[Numpy-discussion] copy on demand

Fri Jun 21 16:42:01 EDT 2002

[sorry for replying so late, an almost finished email got lost in a computer
accident and I was rather busy.]

Konrad Hinsen <hinsen at cnrs-orleans.fr> writes:

> > Wouldn't an (almost) automatic solution be to simply replace (almost) all
> > instances of a[b:c] with a.view[b:c] in your legacy code? Even for unusual
> 
> That would convert all slicing operations, even those working on
> strings, lists, and user-defined sequence-type objects.

Well that's where the "(almost)" comes in ;)

If you can tell at glance for most instances in you code whether the ``foo``
in ``foo[a:b]`` is an array, then running a query replace isn't that much
trouble. Of course this might not be true. But the question really is: to what
extent would it be more difficult to tell than what you need to find out
already in all the other situations where code needs changing because of the
incompatibilities numarray already introduces? (I think I have for example
already found a slicing-incompatibility -- unfortunately the list of the
issues I hit upon so far has disappeared somewhere, so I'll have to try to
reconstruct it sometime...)

If the answer is "not much", then you would have to regard these
incompatibilities as even less acceptable than the introduction of
copy-slicing semantics (because as you've already agreed, these
incompatibilities don't confer the same benefit) or otherwise it would be
difficult to see why copy-slicing shouldn't be introduced as well (just as an
example, I'm sure I've already come across a slicing incompatibility --
unfortunately I've lost my compilation of this and similar problems, but I'll
try to reconstruct it).

View semantics have always bothered me, but if it weren't for the fact that
numarray is going to cause me not inconsiderable inconvenience through various
incompatibilities anyway, I would have been satisfied with the status quo. As
things are, however I must admit I feel a strong temptation to get this fixed
as well, especially as most of the other laudable improvements of numarray
wouldn't seem to be of great importance to me personally at the moment (much
nicer C code base, better handling of byteswapped data and very large arrays
etc.).
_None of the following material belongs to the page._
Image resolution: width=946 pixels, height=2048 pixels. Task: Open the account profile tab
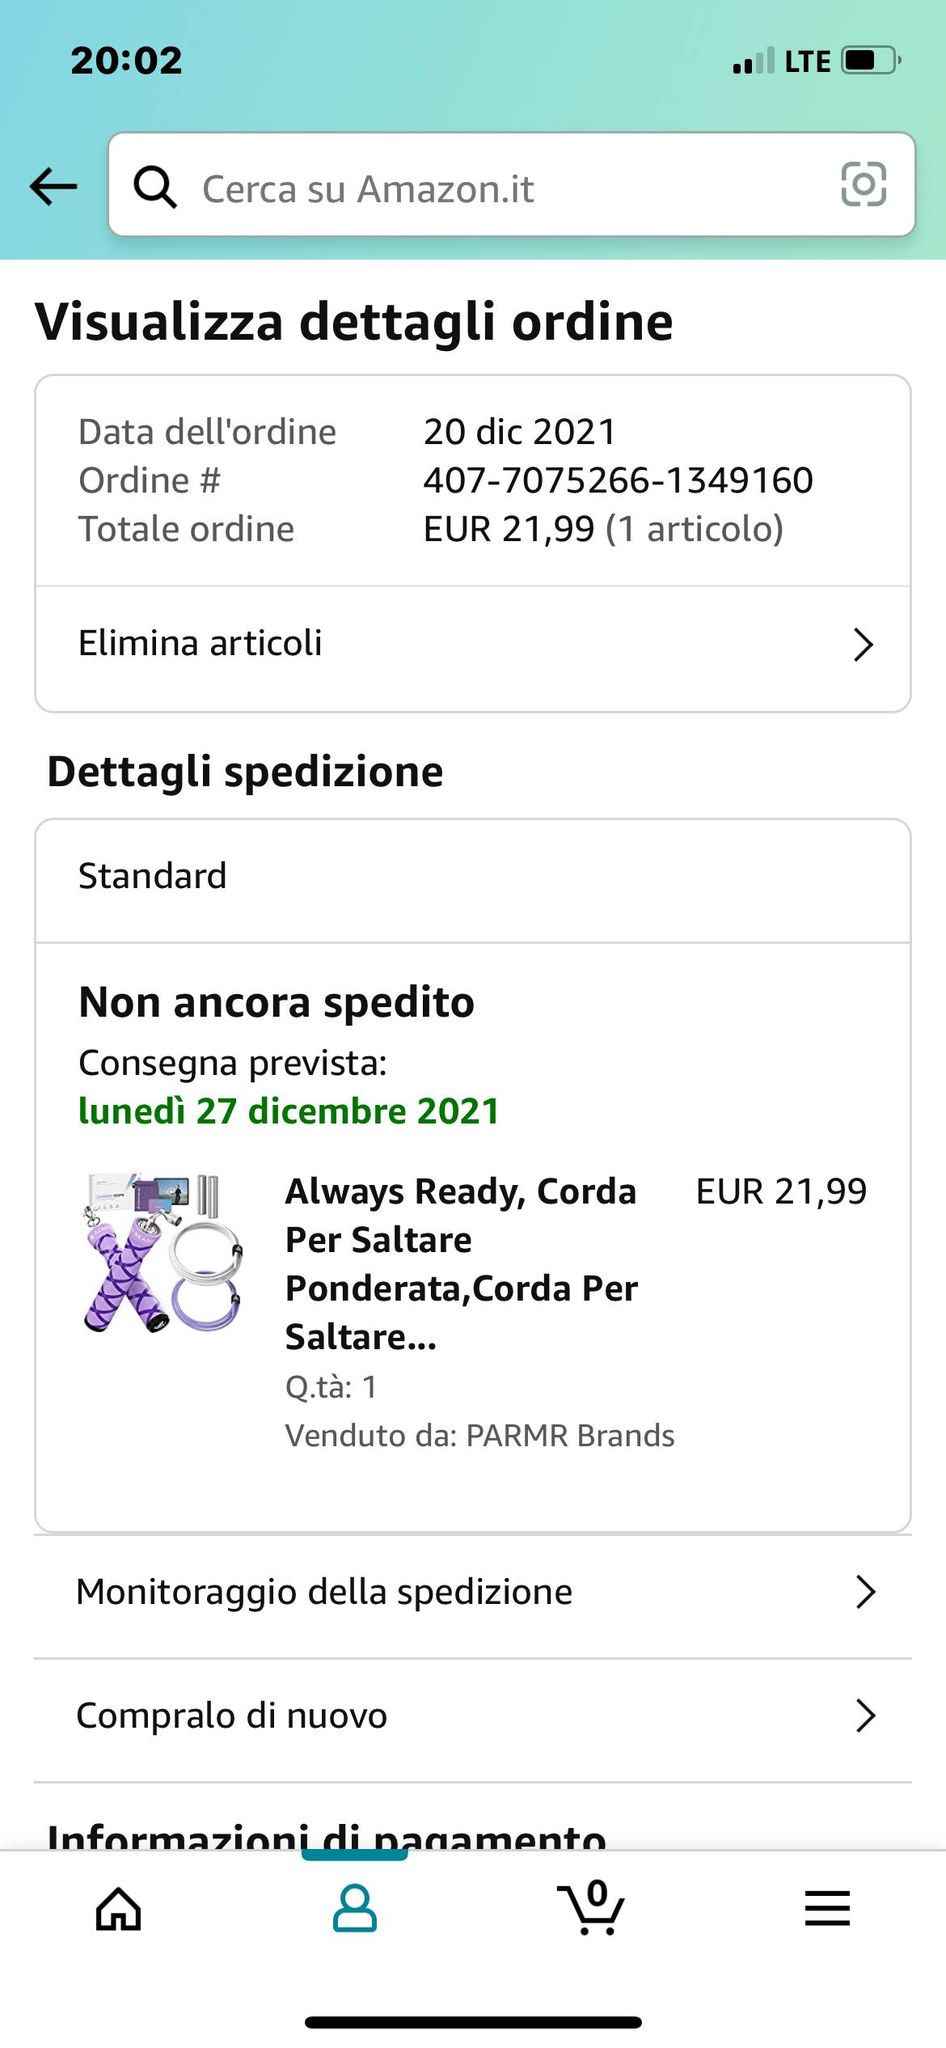tap(354, 1908)
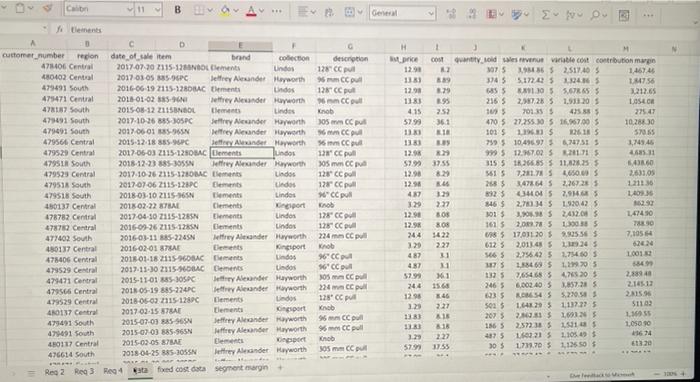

So I fully admit to a selfish desire for either more gain or less pain
(incompatibility) or maybe even a bit of both. Of course I don't think these
subjective desires of mine are a good standard to go by, but I am convinced
that offering attractive improvements or few compatibility problems (or both)
to the widest possible audience of current Numeric users is important in order
to replace Numeric, quickly and cleanly, without any splitting.

> 
> > autoconvert by inserting ``if type(foo) == ArrayType:...``, although
> 
> typechecks for every slicing or indexing operation (a[0] generates a
> view as well for a multidimensional array). Guaranteed to render most
> code unreadable, and of course slow down execution.
> 
> A further challenge for your code convertor:
> 
>     f(a[0], b[2:3], c[-1, 1])
> 
> That makes eight type combination cases.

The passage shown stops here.